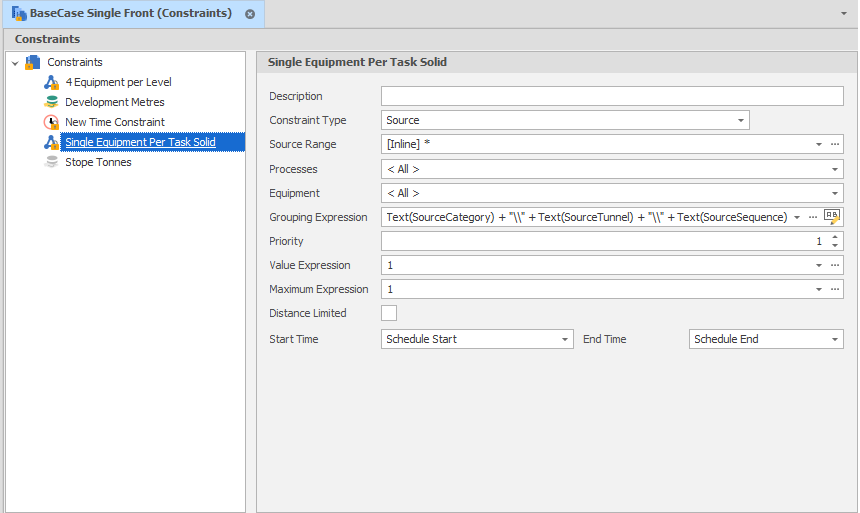Decrease the Priority value with down arrow
This screenshot has height=513, width=860.
[x=835, y=246]
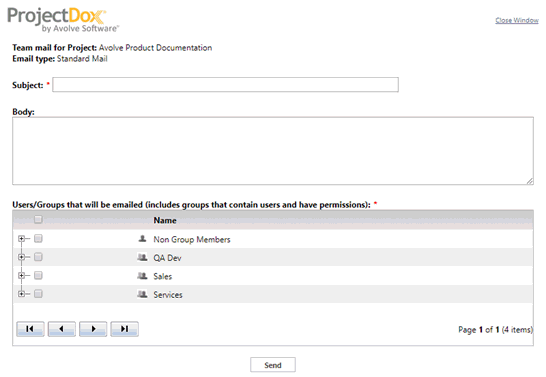Go to next page of user list
The width and height of the screenshot is (546, 377).
tap(93, 329)
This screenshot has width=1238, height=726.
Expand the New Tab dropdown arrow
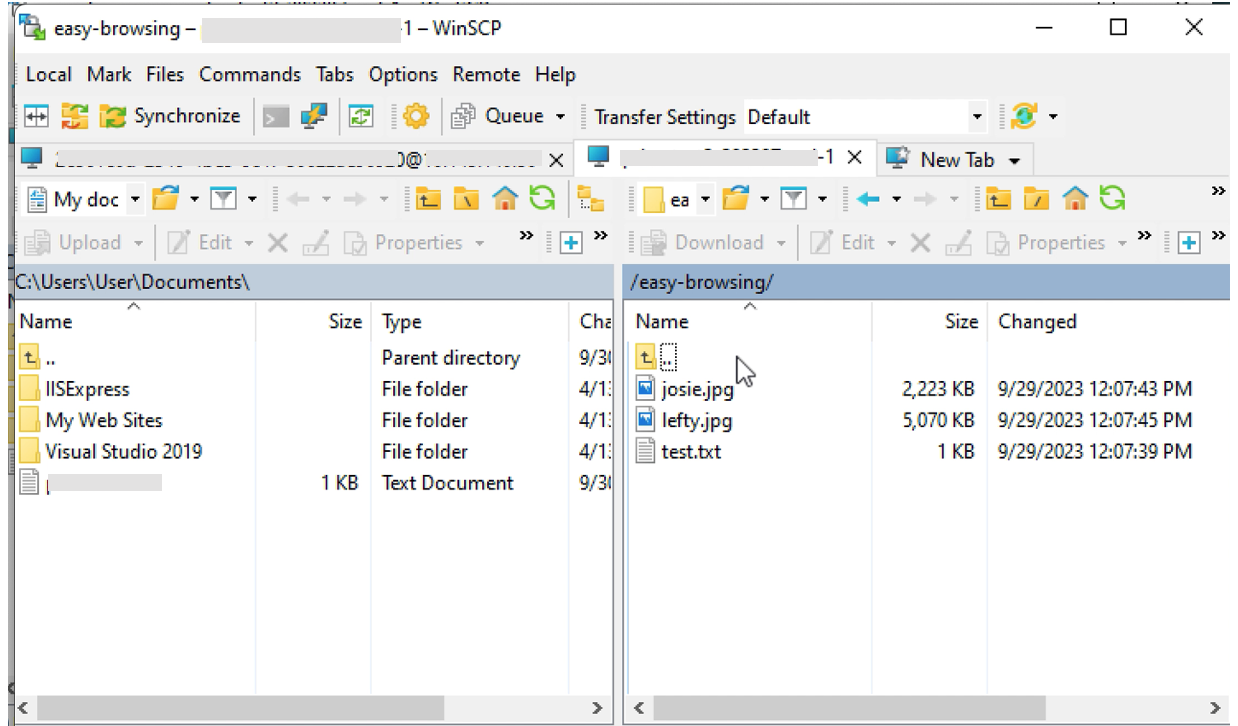1015,159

**Task to complete**
Reproduce only the lines from the line that holds "This screenshot has width=1238, height=726." through the end of the records, exactly as they stand, both ends included and pictures excluded.

**Output**
This screenshot has width=1238, height=726.
Expand the New Tab dropdown arrow
1015,159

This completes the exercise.